**Selected passage**

★ ★ ★ ★ ★ ★ ★

Microbiota-Derived Short-Chain Fatty Acids Boost Antitumoral Natural Killer Cell Activity

by
Marina Pérez
1,
Berta Buey
2,
Pilar Corral
1,
David Giraldos
1 and
Eva Latorre
1,3,4,*
1
Departamento de Bioquímica y Biología Molecular y Celular, Facultad de Ciencias, Universidad de Zaragoza, 50009 Zaragoza, Spain
2
Departamento de Farmacología, Fisiología y Medicina Legal y Forense, Facultad de Veterinaria, Universidad de Zaragoza, 50013 Zaragoza, Spain
3
Instituto de Investigación Sanitaria de Aragón (IIS Aragón), 50009 Zaragoza, Spain
4
Instituto Agroalimentario de Aragón (IA2), 50013 Zaragoza, Spain
*
Author to whom correspondence should be addressed.
J. Clin. Med. 2024, 13(13), 3885; https://doi.org/10.3390/jcm13133885
Submission received: 14 May 2024 / Revised: 21 June 2024 / Accepted: 30 June 2024 / Published: 2 July 2024
(This article belongs to the Special Issue Clinical Applications of Tumor Immunotherapy)
Browse Figures
Versions Notes

Abstract

:
Background: The intestinal microbiota can regulate numerous host functions, including the immune response. Through fermentation, the microbiota produces and releases microbial metabolites such as short-chain fatty acids (SCFAs), which can affect host homeostasis. There is growing evidence that the gut microbiome can have a major impact on cancer. Specific gut microbial composition and metabolites are associated with tumor status in the host. However, their effects on the antitumor response have scarcely been investigated. Natural killer (NK) cells play an important role in antitumor immunity due to their ability to directly identify and eliminate tumor cells. Methods: The aim of this study was to investigate the effects of SCFAs on antitumoral NK cell activity, using NK-92 cell line. Results: Here, we describe how SCFAs can boost antitumoral NK cell activity. The SCFAs induced the release of NK extracellular vesicles and reduced the secretion of the anti-inflammatory cytokine IL-10. The SCFAs also increased the cytotoxicity of the NK cells against multiple myeloma cells. Conclusions: Our results indicate, for the first time, the enormous potential of SCFAs in regulating antitumoral NK cell defense, where modulation of the SCFAs’ production could play a fundamental role in cancer immunotherapy.

1. Introduction

The intestinal microbiota, a diverse community of microorganisms that colonize our gastrointestinal tract, has been shown to be a crucial element in regulating the health of the host. Their influence extends beyond the digestion and absorption of nutrients to the regulation of fundamental processes in the body, such as the maintenance of homeostasis and immune responses [1]. In fact, symbiosis between the host and microbiota is crucial for the proper functioning of the immune system, so its imbalance can contribute to various disorders and chronic diseases such as cancer, inflammatory bowel disease, or diabetes [2].
Mutual interactions between the microbiota and immune system appear to be a key factor contributing significantly to cancer immune responses [3]. In general, a more diverse gut microbiome has a positive effect on the functional diversity of the immune system, which is likely to reduce the risk of developing cancer [4]. Recently, microbial community diversity has been described as an independent predictor of survival in cervical cancer [5].

★ ★ ★ ★ ★ ★ ★

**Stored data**
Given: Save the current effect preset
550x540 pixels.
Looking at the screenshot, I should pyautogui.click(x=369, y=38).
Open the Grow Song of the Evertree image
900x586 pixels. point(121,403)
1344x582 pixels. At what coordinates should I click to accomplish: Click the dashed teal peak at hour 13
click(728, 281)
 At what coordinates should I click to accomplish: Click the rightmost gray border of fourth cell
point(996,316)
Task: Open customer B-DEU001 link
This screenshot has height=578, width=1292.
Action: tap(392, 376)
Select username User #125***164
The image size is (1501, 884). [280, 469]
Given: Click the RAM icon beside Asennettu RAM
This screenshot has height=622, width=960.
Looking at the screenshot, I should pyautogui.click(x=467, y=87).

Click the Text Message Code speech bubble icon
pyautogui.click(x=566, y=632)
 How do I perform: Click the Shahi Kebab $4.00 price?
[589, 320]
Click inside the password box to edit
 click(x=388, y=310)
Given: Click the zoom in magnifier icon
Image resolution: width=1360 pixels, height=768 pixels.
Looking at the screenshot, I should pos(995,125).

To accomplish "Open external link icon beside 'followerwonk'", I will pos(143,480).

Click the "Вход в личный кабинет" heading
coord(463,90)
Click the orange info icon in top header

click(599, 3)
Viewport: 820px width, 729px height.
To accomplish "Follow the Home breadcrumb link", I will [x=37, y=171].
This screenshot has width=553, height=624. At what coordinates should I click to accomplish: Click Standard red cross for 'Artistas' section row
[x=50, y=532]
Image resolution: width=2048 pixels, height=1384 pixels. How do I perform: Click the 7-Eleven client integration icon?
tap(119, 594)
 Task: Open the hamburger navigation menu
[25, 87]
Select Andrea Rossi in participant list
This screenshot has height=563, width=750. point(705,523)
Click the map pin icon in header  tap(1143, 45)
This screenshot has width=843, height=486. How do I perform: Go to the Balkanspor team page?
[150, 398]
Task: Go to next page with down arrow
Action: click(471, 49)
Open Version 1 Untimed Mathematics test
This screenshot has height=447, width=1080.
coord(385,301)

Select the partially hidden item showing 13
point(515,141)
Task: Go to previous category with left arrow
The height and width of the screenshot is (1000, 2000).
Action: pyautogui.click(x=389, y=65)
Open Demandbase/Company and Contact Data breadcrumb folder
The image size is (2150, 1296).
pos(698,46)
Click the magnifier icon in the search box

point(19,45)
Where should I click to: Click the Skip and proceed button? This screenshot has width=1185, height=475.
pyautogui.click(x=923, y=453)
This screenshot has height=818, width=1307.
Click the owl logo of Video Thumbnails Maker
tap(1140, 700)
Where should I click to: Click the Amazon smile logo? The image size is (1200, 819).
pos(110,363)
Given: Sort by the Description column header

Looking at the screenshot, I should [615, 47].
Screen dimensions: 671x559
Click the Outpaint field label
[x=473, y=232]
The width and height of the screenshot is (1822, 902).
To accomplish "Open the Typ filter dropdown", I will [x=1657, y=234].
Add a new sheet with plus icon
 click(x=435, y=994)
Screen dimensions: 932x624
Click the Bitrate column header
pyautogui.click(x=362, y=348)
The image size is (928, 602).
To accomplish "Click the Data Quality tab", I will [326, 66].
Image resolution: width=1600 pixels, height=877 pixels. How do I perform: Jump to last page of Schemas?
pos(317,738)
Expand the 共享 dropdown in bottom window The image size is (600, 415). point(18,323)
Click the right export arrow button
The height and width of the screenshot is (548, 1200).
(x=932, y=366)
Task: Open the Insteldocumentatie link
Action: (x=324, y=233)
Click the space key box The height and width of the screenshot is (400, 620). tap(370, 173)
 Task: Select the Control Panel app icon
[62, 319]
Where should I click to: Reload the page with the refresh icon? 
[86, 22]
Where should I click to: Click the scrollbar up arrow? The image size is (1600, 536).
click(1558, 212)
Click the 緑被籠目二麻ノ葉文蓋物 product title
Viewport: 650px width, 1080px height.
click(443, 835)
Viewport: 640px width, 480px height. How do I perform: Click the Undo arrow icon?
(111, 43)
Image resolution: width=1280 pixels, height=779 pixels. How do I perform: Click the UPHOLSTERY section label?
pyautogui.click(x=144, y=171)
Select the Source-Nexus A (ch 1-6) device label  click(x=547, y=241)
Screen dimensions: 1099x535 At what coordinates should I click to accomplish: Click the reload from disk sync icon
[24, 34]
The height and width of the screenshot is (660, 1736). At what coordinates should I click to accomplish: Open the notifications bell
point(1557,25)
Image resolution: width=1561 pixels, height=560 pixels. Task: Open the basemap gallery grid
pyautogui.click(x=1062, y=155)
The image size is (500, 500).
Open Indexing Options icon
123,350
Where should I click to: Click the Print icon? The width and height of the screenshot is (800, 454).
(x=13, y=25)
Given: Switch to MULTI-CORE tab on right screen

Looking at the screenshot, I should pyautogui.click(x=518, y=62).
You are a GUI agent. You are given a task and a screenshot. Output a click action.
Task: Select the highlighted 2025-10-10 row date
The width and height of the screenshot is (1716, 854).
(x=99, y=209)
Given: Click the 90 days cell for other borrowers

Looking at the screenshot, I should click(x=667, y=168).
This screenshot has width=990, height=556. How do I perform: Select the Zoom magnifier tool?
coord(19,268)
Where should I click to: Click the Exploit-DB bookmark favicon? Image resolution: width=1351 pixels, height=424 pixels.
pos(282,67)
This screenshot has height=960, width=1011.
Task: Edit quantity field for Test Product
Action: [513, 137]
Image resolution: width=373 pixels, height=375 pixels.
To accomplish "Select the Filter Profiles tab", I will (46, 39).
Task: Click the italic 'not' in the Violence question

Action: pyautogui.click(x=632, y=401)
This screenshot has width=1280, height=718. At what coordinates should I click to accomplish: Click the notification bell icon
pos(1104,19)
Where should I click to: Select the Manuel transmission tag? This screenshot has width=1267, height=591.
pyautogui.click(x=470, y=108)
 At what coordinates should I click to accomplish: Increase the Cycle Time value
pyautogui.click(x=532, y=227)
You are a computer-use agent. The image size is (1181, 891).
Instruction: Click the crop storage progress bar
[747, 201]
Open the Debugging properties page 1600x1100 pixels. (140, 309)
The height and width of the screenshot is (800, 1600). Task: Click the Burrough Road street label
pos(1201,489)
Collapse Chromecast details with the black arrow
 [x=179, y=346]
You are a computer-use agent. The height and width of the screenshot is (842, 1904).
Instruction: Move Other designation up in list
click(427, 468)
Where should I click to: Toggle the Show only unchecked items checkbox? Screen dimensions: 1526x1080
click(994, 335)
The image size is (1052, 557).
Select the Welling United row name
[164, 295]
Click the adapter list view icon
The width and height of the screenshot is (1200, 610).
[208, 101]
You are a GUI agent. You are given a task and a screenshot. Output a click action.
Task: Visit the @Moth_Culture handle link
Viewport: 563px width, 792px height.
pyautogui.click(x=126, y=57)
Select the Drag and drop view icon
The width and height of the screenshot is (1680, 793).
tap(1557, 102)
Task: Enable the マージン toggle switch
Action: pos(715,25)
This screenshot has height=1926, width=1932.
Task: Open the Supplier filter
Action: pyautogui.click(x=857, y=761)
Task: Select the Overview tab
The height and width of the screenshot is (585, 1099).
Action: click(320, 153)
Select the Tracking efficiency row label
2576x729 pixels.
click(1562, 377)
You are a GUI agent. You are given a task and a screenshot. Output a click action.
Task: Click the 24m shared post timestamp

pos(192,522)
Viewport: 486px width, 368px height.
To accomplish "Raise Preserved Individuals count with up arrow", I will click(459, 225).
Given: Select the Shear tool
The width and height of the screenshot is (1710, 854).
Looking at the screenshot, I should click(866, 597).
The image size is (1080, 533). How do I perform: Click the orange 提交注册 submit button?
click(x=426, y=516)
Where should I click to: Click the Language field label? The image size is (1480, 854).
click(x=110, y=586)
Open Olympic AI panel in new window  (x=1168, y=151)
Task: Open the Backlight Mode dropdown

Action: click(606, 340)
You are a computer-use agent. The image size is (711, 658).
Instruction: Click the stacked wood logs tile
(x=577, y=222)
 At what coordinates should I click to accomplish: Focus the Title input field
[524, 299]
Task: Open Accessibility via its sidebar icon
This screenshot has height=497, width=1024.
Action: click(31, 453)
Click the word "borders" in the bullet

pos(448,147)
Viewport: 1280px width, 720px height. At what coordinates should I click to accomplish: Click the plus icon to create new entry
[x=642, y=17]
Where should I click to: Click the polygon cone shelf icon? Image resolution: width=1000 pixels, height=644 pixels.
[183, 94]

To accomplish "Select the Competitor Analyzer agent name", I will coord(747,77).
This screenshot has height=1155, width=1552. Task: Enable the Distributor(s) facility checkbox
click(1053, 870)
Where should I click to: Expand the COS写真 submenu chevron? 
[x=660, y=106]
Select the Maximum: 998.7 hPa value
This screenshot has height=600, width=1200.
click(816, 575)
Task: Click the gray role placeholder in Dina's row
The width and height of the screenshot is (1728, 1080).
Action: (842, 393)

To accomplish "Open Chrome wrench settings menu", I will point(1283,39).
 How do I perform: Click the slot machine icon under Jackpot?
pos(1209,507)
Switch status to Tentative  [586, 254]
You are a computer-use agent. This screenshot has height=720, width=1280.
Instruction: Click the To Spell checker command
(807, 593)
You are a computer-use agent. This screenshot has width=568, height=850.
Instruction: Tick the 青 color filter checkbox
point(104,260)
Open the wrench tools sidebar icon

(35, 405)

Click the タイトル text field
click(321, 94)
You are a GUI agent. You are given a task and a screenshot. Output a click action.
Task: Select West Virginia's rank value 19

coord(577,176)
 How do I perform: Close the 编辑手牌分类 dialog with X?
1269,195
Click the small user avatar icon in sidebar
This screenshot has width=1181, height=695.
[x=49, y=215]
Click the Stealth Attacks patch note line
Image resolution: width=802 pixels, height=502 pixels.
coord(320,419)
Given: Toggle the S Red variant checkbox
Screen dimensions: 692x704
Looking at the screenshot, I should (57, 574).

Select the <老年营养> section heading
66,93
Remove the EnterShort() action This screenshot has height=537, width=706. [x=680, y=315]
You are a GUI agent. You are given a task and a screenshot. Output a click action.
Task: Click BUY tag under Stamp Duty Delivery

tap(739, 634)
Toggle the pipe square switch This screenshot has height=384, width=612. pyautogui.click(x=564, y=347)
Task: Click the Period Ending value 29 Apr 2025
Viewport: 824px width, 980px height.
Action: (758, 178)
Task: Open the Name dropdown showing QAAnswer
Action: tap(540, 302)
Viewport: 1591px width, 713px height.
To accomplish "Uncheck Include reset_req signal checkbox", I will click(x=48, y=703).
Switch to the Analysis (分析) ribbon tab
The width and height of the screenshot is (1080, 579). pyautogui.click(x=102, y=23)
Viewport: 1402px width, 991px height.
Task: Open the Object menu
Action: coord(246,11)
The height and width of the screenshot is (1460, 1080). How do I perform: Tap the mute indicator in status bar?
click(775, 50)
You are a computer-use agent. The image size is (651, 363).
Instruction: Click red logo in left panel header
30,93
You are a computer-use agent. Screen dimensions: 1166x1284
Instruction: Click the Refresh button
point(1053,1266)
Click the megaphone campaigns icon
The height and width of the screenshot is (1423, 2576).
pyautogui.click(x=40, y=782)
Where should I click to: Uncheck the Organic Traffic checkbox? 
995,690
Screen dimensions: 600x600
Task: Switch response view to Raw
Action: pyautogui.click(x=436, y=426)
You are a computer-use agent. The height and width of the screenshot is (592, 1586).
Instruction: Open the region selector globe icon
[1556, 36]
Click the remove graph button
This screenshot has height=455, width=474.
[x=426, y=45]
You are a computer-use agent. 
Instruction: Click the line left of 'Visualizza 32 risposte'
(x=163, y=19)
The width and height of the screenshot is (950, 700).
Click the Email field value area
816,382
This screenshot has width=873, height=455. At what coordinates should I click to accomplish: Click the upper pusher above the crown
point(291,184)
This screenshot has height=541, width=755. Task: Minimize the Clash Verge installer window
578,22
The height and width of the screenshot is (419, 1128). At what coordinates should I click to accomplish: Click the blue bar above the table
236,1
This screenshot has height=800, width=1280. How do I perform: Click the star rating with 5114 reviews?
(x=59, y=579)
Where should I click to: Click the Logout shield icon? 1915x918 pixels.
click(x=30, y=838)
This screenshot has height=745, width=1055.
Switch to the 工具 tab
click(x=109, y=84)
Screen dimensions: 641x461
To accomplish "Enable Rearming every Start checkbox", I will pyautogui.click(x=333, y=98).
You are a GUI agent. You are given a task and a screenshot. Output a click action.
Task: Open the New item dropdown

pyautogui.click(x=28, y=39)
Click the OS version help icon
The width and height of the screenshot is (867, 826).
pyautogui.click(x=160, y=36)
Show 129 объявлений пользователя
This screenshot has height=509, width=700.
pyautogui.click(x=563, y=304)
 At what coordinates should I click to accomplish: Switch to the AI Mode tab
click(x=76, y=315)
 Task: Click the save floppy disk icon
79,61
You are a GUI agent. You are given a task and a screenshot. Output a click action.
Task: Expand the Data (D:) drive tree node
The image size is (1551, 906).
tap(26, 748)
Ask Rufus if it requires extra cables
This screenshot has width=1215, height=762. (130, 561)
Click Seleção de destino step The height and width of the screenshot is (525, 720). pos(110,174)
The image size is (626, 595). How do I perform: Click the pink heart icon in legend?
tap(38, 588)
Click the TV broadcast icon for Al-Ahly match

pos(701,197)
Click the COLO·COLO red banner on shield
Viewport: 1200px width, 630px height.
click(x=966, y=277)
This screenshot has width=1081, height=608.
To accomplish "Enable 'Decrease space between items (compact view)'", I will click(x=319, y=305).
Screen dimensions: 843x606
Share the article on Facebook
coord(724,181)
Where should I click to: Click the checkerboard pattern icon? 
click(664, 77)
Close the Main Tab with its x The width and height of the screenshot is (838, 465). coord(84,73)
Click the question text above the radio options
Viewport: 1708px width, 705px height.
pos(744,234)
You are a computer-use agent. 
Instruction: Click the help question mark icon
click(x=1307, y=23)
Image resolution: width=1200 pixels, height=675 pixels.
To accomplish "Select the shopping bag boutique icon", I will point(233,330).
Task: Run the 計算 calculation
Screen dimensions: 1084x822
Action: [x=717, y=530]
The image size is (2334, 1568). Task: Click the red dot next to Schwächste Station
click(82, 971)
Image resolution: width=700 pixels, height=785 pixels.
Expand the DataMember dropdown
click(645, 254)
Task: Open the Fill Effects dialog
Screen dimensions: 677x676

★ ★ ★ ★ ★ ★ ★

**Task directions**
Please write out the text on short-chain fatty acids and natural killer cells from "Mutual interactions between" to "cervical cancer [5].", word for word.

**Answer section**
Mutual interactions between the microbiota and immune system appear to be a key factor contributing significantly to cancer immune responses [3]. In general, a more diverse gut microbiome has a positive effect on the functional diversity of the immune system, which is likely to reduce the risk of developing cancer [4]. Recently, microbial community diversity has been described as an independent predictor of survival in cervical cancer [5].